Tax havens are used as an instrument to increase the profitability of US multinationals at the expense of the public, according to investigative economist and lawyer James Henry.
He told RT that there’s a tiny group of the world’s elite professionals, banks, law firms, and accounting firms that make a nice living from the global tax haven industry. Multinational companies, and their shareholders to some extent, have benefitted from the fact that they were able to park US profits offshore and avoid paying US corporate income tax.
“The rest of us who have to pay for the taxes that corporations are not paying, are seeing the race to the bottom, we’re seeing many countries around the world slashing corporate taxes and putting more of the costs of the government on ordinary taxpayers,” said Henry, a senior advisor at the Tax Justice Network.
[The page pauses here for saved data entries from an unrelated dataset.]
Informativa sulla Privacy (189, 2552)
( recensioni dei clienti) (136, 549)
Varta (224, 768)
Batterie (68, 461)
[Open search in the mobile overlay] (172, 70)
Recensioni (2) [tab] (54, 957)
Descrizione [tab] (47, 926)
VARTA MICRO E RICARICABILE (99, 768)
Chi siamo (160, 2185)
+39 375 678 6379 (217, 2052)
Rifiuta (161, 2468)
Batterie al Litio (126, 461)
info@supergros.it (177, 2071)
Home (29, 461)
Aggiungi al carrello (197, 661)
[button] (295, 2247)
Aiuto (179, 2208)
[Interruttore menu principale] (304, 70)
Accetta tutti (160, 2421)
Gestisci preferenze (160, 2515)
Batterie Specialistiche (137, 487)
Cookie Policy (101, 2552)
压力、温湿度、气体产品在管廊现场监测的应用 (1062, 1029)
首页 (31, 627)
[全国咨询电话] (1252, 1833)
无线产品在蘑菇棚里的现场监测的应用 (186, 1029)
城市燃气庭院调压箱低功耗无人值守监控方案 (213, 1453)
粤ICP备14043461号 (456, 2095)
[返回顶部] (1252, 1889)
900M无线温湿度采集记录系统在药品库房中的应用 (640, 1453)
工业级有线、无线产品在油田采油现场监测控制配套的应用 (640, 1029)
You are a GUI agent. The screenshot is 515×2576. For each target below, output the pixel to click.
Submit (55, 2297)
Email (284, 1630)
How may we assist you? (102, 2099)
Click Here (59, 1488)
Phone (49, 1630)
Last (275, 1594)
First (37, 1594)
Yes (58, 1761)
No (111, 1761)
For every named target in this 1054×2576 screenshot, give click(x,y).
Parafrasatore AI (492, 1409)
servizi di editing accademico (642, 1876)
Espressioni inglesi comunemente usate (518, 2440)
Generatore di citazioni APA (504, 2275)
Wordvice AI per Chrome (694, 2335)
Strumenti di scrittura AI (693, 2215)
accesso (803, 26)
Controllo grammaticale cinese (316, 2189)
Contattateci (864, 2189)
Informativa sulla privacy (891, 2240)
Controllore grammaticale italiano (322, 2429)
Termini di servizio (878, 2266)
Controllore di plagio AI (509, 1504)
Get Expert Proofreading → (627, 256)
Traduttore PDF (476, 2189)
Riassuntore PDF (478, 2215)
He explained that America’s wealthy kleptocrats, tax-dodgers, and particularly multinational companies have been massively parking money offshore. By 2017, US multinationals have “accumulated about $2.6 trillion offshore while they didn’t have to pay the 35 percent US corporate tax,” the economist said.
Henry points out that the Trump administration has slashed that tax to about 15 percent and now they have eight years to pay it while not even being required to repatriate the money hoarded offshore.
“The new tax bill was a disaster but it did benefit the major companies by allowing them to get their $2.6 trillion back home tax free,” Henry said.
The senior fellow at Yale noted that bringing the tax rate back to less than five percent from the current fifteen, would mean “a $600 – 800 billion gift to the wealthiest companies on the planet.” Ninety percent of corporate shares are owned by the top one percent, he said.
Tax havens are used as an instrument to increase the role of profitability of the US multinationals and the oil companies all use tax havens aggressively to reduce taxation, according to Henry.
In general, since the financial crisis the world has increased its debt levels to an unprecedented proportion. So, the countries tended to borrow to fill the gap. “It would go a long way over time toward chipping away from the massive debt burden that we have.”
The US has actually become a safe haven of its own, Henry said, adding that there’s no beneficial ownership reporting, no country by country reporting. “The US has some of the most aggressive enablers on the planet – accounting firms and law firms that are enabling this activity. A lot of multinationals that have been exploiting the tax haven system are US companies like Apple, Google, and Microsoft.”
While historically the US has always been a proponent of a progressive taxation lately that’s been lagging, he stressed.